Running data studios create a new checkpoint, or snapshot, every five minutes.
When you stop and start a data studio session, or start a new data studio session from a previously created checkpoint, changes such as installed software packages and configuration files are restored and made available in the data studio session. Changes made to mounted datasets are not included in a checkpoint.
Checkpoints can be renamed and the name has to be unique per data studio. Spaces in checkpoint names are converted to underscores automatically.
Checkpoint files in the compute environment work directory may be shared by multiple data studios. Each checkpoint file is cleaned up asynchronously after the last data studio referencing the checkpoint is deleted.

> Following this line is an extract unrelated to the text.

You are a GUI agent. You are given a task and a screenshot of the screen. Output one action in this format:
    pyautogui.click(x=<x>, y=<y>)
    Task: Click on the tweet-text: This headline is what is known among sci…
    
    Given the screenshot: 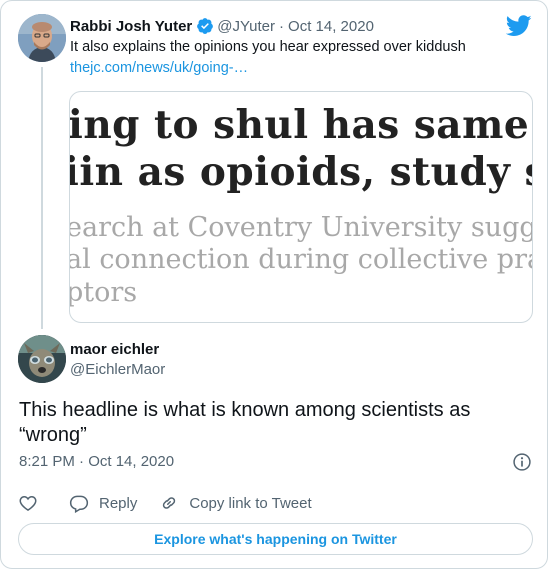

The cleanup process is a best effort and not guaranteed. Seqera attempts to remove the checkpoint, but it can fail—for example, if the compute environment credentials used do not have sufficient permissions to delete objects from storage buckets.
Data studio statuses
Data studios have the following possible statuses:
- starting: The data studio is initializing.
- running: When a data studio session is running, you can connect to it, copy the data studio URL, or stop it. In addition, the session can continue to process requests/run computations in the absence of an ongoing connection.
- stopping: The recently-running session is in the process of being stopped.
- stopped: When a session is stopped, the associated compute resources are deallocated. You can start or delete the data studio when it's in this state.
- errored: This state most often indicates that there has been an error starting the data studio session but it is in a stopped state. There might be errors reported by the session itself but these currently will be overwritten with a running status if the data studio session is still running. If you encounter an error with the Public-Preview release of Data Studios, please reach out to your Seqera account executive.